§ **Records for processing**

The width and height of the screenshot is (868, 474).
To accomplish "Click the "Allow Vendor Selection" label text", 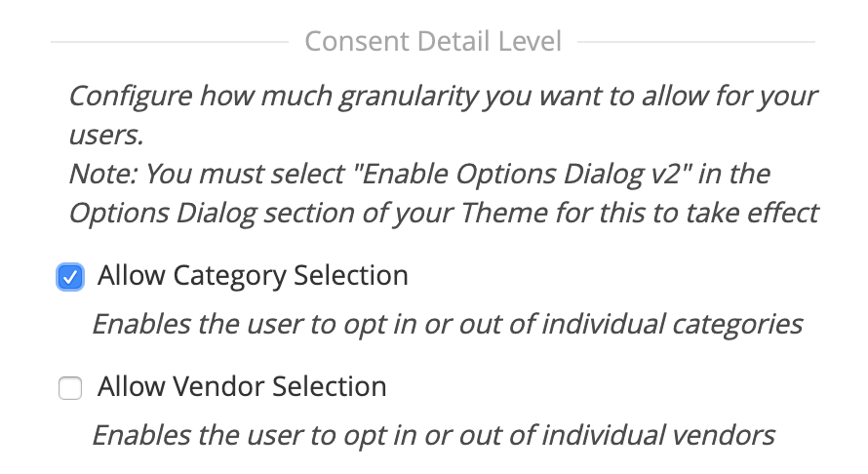I will point(241,387).
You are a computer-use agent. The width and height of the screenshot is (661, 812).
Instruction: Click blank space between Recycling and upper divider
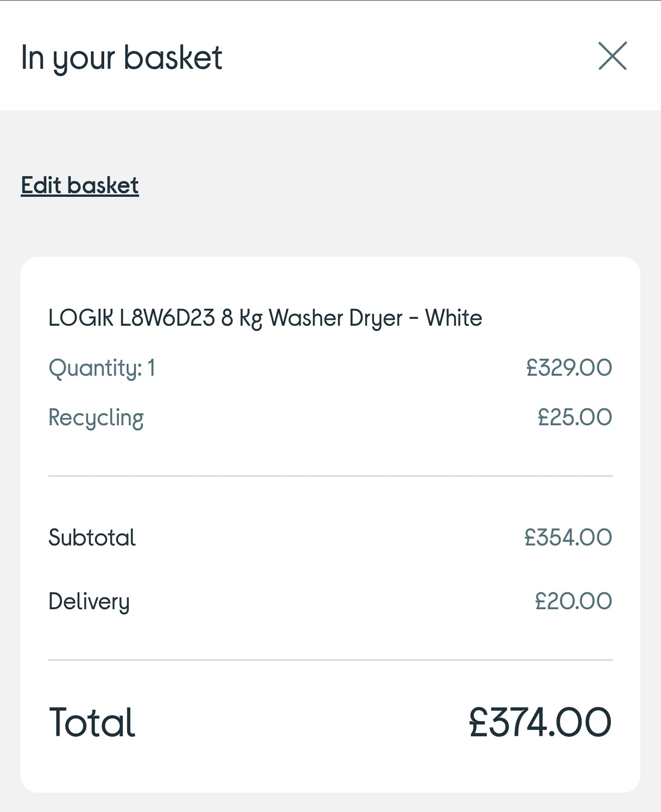[x=331, y=452]
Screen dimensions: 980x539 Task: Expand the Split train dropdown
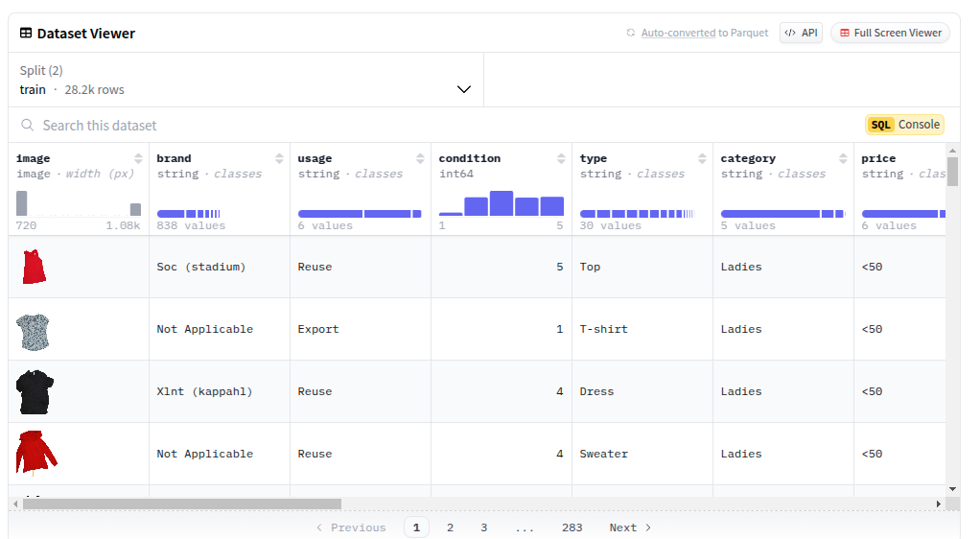pyautogui.click(x=464, y=89)
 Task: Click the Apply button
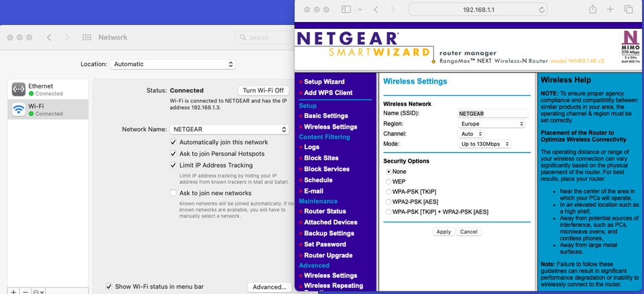(x=443, y=232)
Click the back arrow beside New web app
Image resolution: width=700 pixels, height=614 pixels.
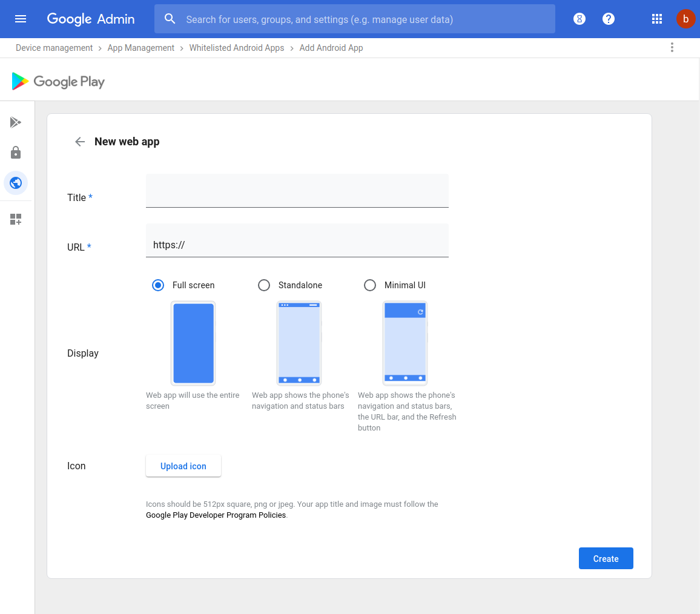click(x=80, y=141)
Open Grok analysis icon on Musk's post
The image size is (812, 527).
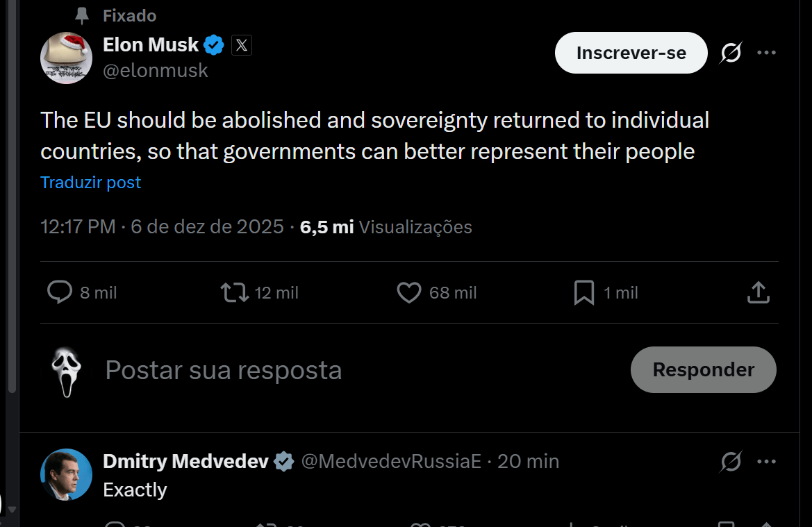tap(729, 52)
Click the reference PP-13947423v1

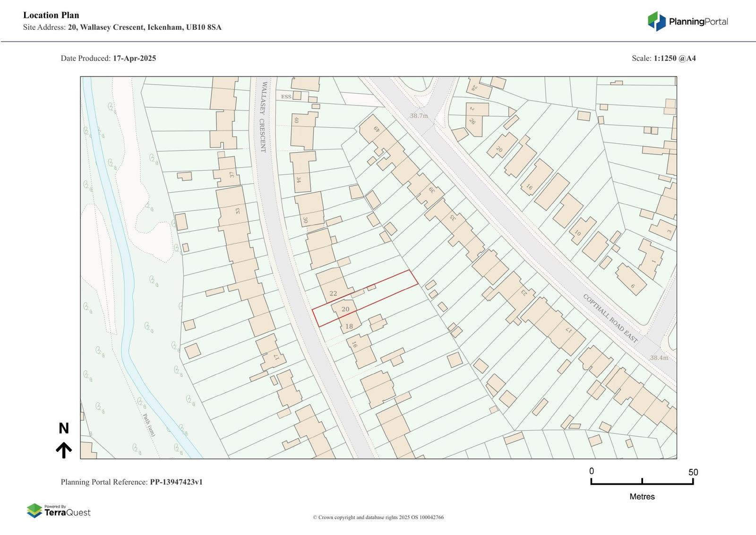pyautogui.click(x=176, y=482)
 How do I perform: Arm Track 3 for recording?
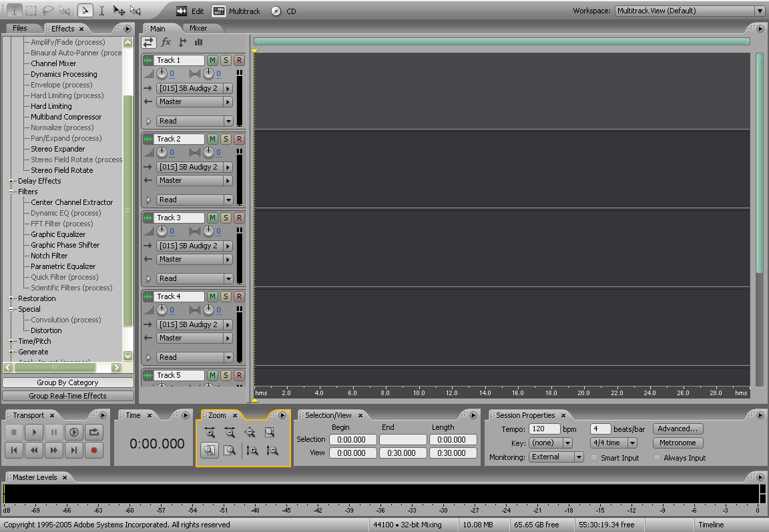pos(239,218)
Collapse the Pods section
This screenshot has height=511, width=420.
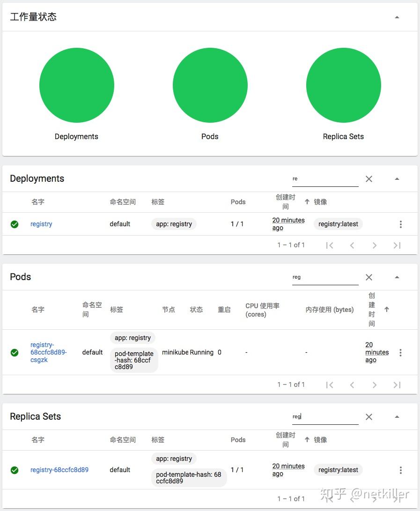(397, 277)
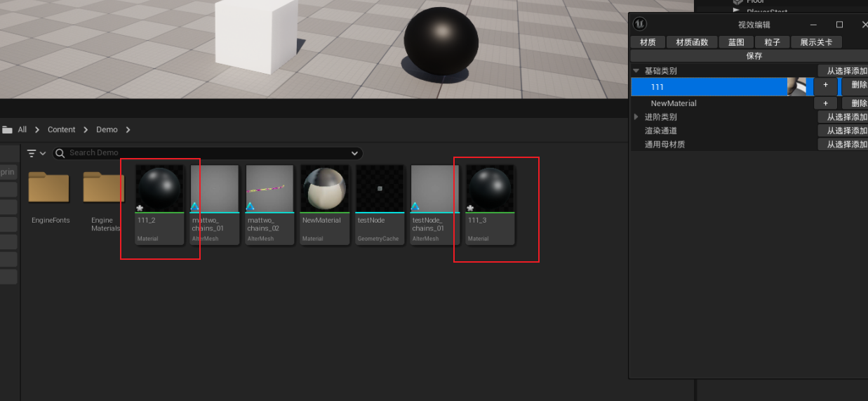Open the content browser filter menu
Viewport: 868px width, 401px height.
tap(36, 153)
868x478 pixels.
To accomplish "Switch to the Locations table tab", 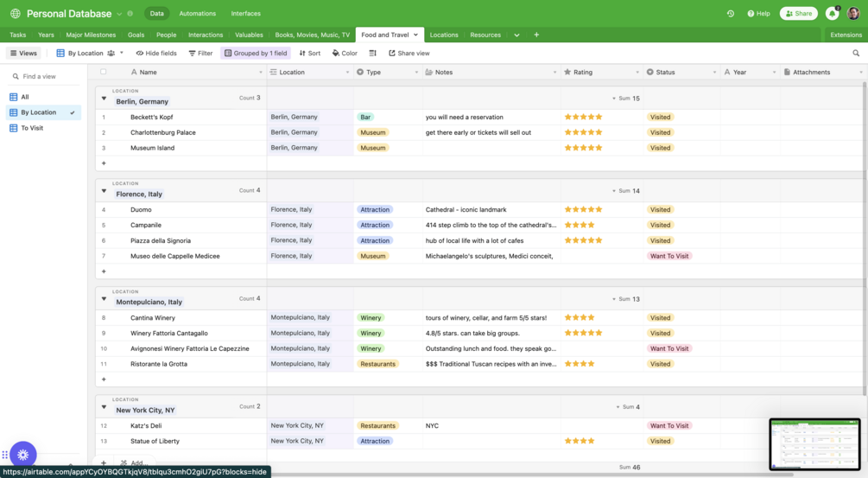I will (444, 35).
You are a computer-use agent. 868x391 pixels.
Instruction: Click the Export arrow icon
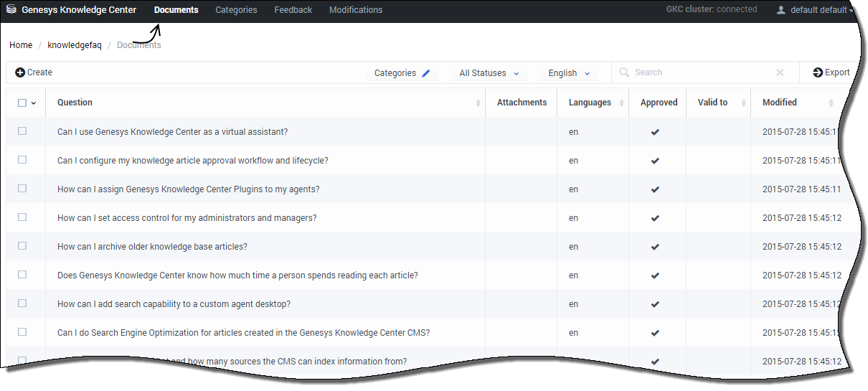[x=818, y=72]
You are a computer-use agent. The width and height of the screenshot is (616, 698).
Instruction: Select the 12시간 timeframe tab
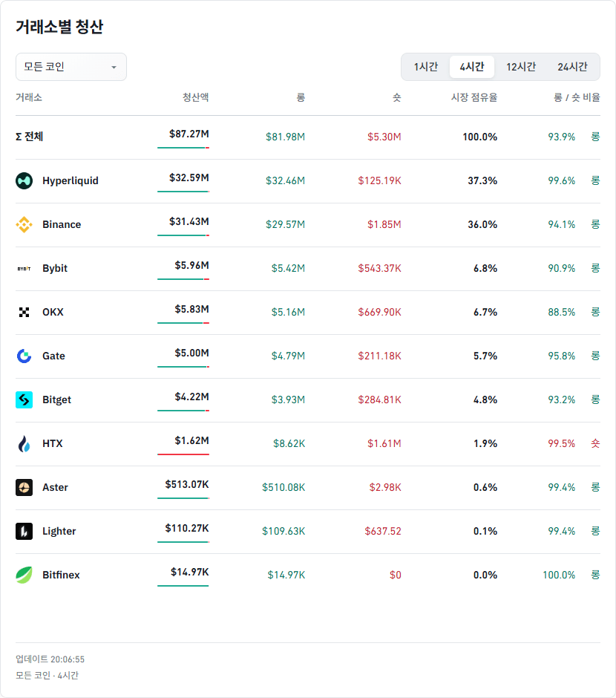[521, 67]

§ **Task prompt**
If a line in the records above contains the word "agent", copy it.

§ **Answer to this task**
You are a computer-use agent. The width and height of the screenshot is (661, 812).
You are a computer-use agent. 868x391 pixels.
You are a computer-use agent. The width and height of the screenshot is (616, 698).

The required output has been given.